» **Task brief**
Going down the listing below, print exactly each line from the one with "The height and width of the screenshot is (896, 1316)." up to and including the one with "Task: Sort the Customer column", and skip the rest.

======== Information provided ========

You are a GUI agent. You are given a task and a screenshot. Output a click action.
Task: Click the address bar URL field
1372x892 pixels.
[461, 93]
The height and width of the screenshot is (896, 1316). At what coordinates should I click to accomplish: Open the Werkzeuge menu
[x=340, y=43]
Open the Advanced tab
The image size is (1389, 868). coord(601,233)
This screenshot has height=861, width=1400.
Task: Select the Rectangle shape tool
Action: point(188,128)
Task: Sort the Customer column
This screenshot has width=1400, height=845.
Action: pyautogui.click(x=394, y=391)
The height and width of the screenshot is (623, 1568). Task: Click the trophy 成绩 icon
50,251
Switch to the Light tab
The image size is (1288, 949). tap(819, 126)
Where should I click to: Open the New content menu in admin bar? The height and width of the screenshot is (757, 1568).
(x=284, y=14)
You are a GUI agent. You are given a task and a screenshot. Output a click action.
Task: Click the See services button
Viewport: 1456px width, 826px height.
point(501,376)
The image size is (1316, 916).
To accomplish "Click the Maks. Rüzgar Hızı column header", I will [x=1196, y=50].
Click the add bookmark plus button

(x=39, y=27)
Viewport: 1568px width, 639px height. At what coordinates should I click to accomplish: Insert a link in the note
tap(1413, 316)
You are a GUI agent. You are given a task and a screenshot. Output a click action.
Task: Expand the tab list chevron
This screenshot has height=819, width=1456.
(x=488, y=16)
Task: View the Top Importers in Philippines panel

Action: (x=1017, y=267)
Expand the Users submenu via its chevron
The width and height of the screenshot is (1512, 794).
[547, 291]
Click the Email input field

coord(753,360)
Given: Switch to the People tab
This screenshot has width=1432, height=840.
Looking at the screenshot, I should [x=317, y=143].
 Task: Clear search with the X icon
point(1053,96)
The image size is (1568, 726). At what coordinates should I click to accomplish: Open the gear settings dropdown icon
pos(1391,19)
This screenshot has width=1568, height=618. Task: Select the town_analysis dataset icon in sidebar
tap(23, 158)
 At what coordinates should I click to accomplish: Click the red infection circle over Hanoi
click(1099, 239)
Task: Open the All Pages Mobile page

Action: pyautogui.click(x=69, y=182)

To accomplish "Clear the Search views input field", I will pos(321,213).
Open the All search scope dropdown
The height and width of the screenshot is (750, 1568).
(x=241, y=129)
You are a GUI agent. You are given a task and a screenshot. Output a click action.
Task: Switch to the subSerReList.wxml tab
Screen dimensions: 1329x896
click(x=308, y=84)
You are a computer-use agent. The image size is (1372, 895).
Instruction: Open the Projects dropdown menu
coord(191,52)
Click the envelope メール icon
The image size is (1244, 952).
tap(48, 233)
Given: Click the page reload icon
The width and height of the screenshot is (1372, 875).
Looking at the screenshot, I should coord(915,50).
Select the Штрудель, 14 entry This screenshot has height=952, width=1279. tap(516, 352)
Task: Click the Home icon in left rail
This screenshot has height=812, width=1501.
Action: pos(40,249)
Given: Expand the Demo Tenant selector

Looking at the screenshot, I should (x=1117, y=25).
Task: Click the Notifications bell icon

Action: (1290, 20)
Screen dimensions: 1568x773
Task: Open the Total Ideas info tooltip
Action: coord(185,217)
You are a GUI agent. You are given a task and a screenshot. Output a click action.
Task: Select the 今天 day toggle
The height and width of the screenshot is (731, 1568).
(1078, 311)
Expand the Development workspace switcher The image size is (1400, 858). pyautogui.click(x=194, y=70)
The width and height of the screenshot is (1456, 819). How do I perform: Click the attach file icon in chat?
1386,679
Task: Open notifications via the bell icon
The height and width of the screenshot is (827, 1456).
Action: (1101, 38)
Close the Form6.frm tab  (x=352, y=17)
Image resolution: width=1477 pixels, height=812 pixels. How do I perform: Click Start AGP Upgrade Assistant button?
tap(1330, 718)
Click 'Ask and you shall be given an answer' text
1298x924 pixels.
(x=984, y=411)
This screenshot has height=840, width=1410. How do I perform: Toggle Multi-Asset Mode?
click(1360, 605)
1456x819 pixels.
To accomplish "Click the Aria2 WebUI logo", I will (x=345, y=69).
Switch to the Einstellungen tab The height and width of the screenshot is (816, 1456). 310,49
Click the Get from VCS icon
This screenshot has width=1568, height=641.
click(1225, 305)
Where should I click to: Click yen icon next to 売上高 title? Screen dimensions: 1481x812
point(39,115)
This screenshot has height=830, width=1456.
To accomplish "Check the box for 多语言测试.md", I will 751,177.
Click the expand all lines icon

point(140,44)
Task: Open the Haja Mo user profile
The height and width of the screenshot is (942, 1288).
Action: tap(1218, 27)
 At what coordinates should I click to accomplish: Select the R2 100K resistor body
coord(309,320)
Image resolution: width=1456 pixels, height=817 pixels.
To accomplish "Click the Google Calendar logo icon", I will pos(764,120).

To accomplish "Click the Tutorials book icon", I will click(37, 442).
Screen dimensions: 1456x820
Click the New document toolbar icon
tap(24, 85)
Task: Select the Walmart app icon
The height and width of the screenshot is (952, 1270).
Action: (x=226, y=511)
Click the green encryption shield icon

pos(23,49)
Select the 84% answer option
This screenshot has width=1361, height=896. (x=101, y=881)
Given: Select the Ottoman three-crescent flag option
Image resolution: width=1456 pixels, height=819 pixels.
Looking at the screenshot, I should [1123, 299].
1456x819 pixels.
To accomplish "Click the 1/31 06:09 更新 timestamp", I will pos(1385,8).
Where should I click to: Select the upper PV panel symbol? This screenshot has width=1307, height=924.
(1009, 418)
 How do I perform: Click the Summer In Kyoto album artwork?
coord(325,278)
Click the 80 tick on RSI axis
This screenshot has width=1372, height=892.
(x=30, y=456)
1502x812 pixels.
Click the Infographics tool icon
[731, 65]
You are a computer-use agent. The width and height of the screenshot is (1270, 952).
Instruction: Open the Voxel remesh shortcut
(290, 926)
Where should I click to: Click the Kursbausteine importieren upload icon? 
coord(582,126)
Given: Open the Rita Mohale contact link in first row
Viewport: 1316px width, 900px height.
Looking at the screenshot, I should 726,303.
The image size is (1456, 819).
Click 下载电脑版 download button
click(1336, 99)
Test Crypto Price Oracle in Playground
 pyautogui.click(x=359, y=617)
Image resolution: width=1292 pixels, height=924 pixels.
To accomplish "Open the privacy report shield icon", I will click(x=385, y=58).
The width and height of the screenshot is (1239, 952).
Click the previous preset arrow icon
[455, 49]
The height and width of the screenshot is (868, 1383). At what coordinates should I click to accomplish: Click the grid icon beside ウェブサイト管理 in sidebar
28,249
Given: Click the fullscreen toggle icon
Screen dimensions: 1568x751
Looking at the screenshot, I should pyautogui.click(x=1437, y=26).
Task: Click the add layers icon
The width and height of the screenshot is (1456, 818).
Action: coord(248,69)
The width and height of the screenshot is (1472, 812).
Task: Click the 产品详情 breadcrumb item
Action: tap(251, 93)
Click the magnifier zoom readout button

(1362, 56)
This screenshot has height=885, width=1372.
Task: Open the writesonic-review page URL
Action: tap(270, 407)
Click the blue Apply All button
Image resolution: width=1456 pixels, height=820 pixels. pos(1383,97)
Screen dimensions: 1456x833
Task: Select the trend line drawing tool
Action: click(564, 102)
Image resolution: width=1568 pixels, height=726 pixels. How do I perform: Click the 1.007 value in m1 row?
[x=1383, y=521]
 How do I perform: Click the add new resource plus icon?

========

» **Exercise answer**
The height and width of the screenshot is (896, 1316). At what coordinates should I click to accomplish: Open the Werkzeuge menu
[x=340, y=43]
Open the Advanced tab
The image size is (1389, 868). coord(601,233)
This screenshot has height=861, width=1400.
Task: Select the Rectangle shape tool
Action: point(188,128)
Task: Sort the Customer column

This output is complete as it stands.